Sandboxing is a class of security mechanisms that allow one to impose specific constraints on what an application code can do, for instance, what APIs it has access to or what I/O operations it can perform.
Trusted Execution Environments (TEEs) supported by modern hardware technologies such as AMD SEV-SNP confidential VMs, Intel SGX enclaves offer new confidentiality guarantees for the data in use. These guarantees enable processing of sensitive data inside a trusted application while keeping it secret from all other host system components, including privileged ones (such as OS kernel). TEEs can be thought of as “reverse sandboxes”, as they disallow the external parts of the system from “getting in” (accessing information inside TEE), in contrast with sandboxes which stop the sandboxed application from “getting out” (sharing information outside of the sandbox).

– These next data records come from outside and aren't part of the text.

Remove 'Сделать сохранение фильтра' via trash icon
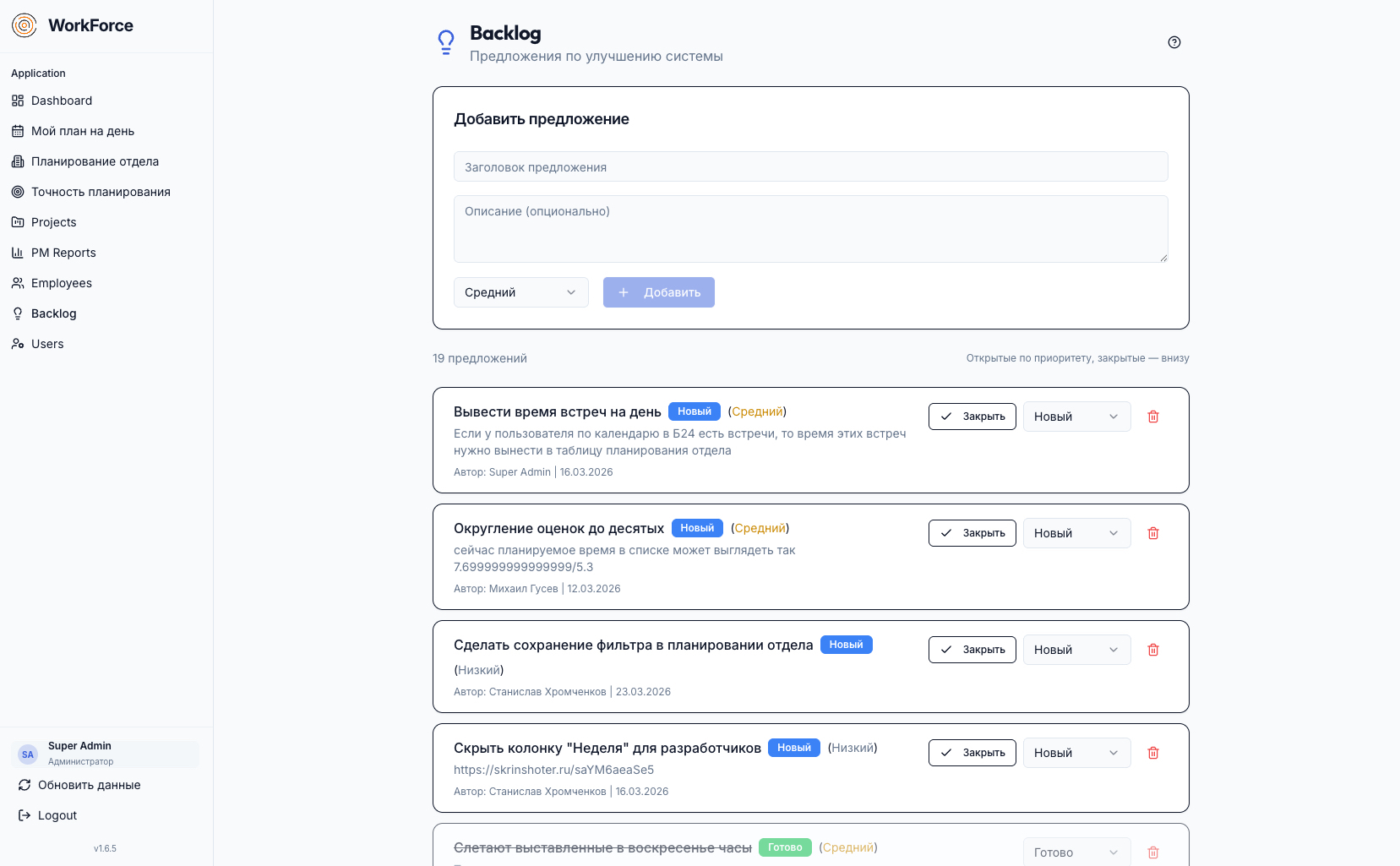Viewport: 1400px width, 866px height. click(x=1152, y=650)
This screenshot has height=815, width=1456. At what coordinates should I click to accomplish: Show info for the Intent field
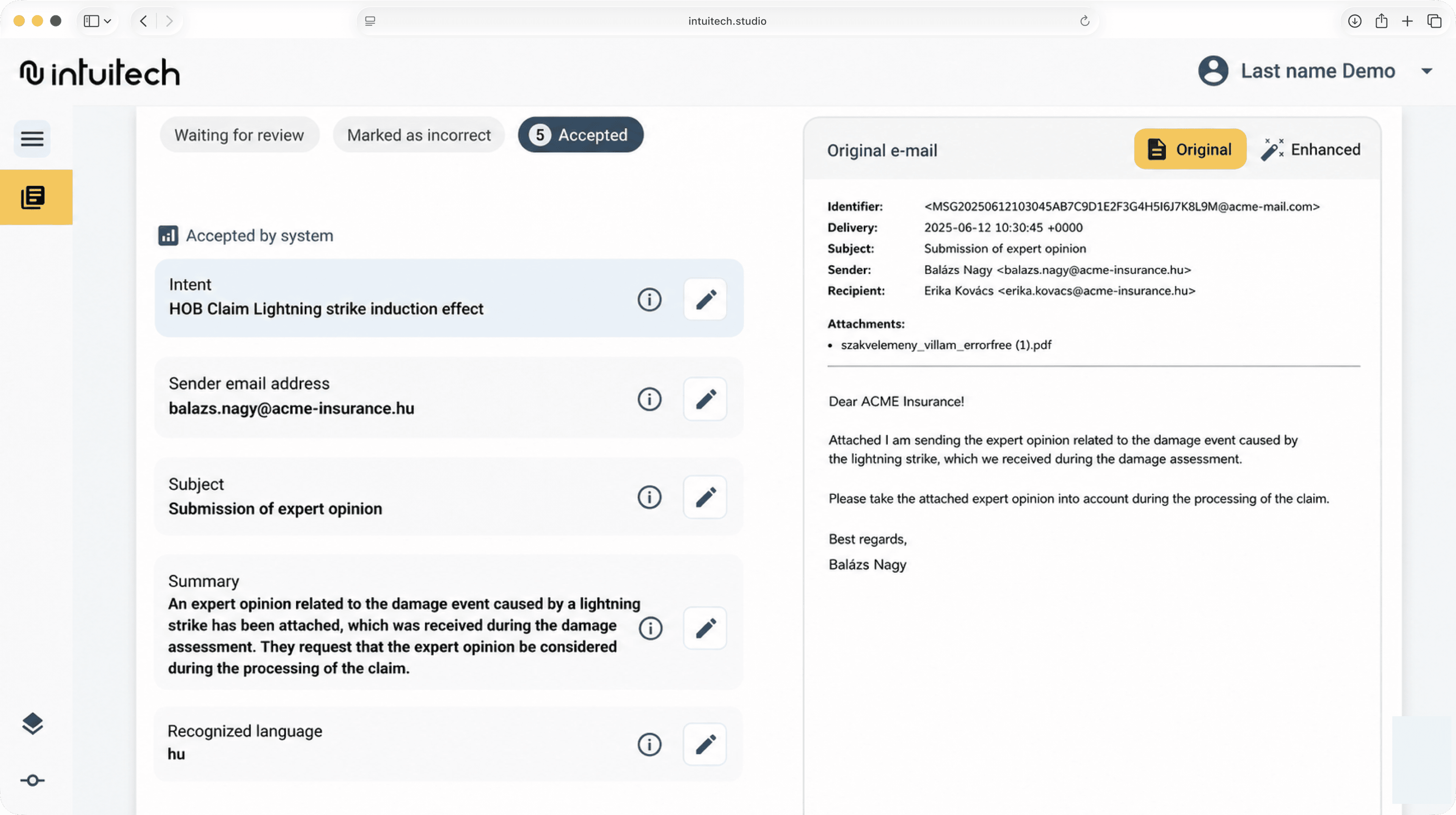650,299
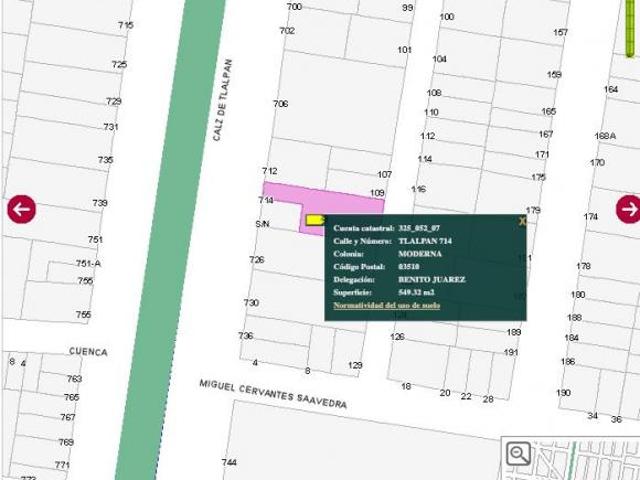Screen dimensions: 640x480
Task: Click the yellow parcel marker icon
Action: click(316, 220)

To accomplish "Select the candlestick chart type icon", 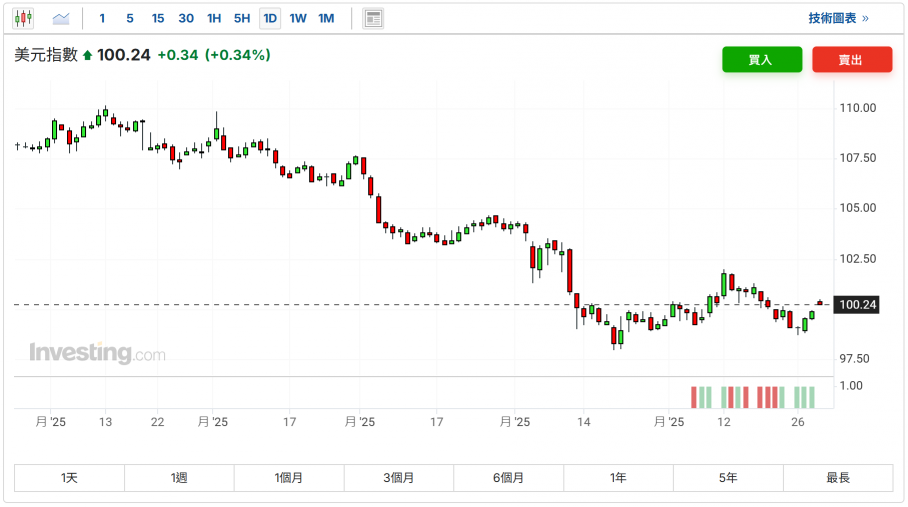I will pyautogui.click(x=23, y=18).
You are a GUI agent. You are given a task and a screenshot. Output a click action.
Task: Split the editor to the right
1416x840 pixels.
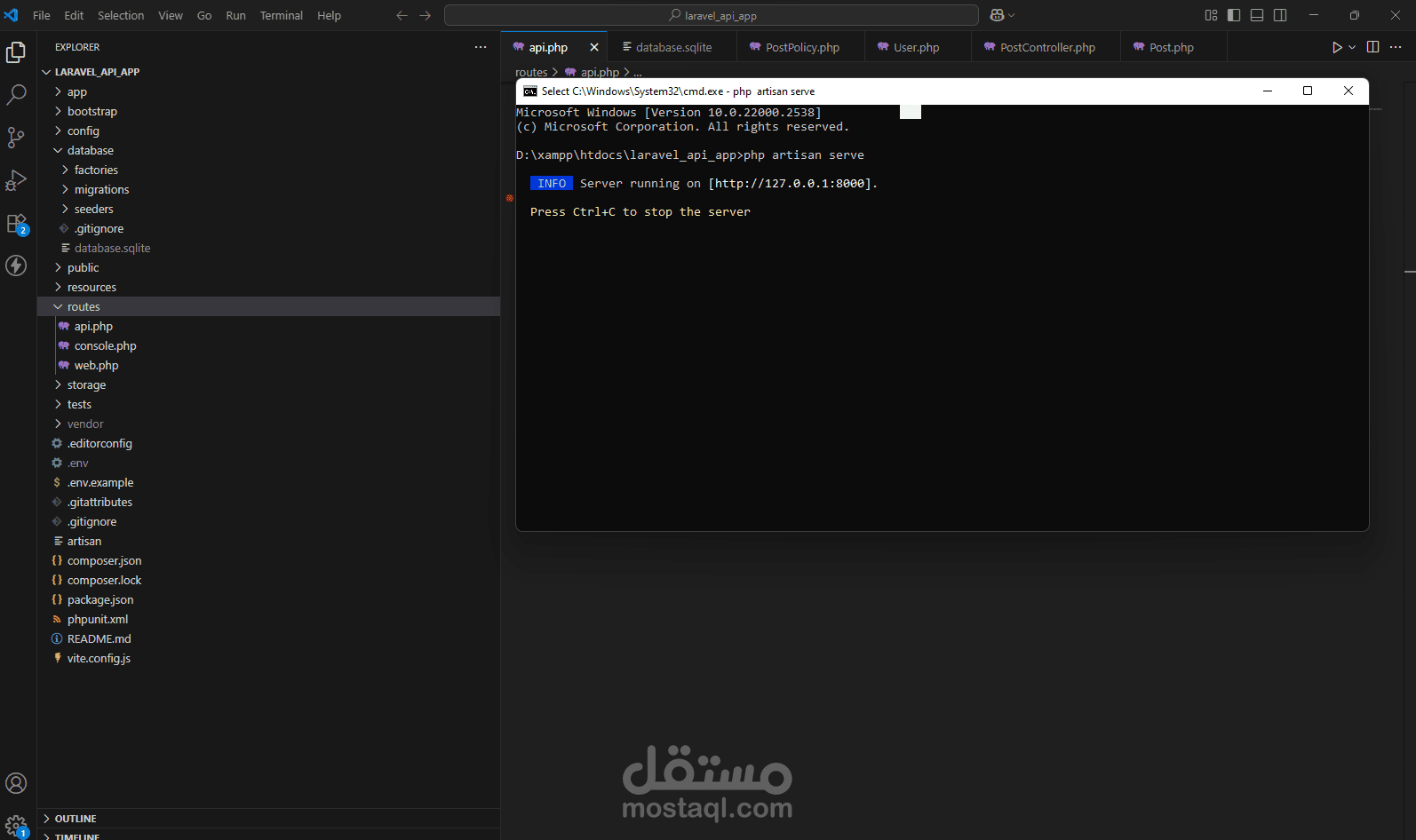click(x=1372, y=47)
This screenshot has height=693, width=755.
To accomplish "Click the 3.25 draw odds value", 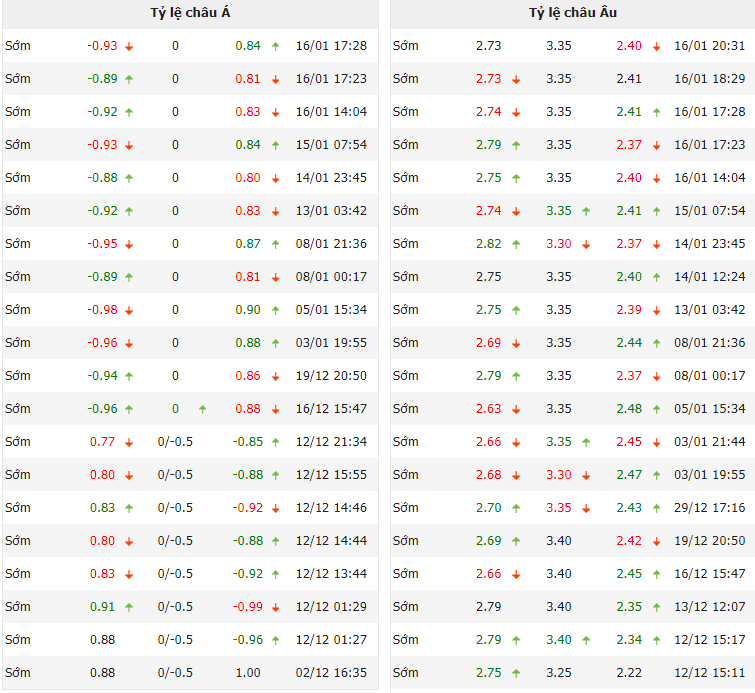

The combination of sandboxing techniques with TEEs can be a powerful tool: it may allow running custom, untrusted logic that handles sensitive information – such as user personal data – server-side, while enforcing strong data confidentiality guarantees and keeping this information secret from anyone outside of TEE boundaries.
We propose to use the combination of TEEs and sandboxing mechanisms in programmatic advertising as the building blocks for enforcing user data confidentiality requirements, protecting users from cross-site tracking, giving users transparency and control over their data use while running custom interest-based ad targeting and bidding algorithms server-side.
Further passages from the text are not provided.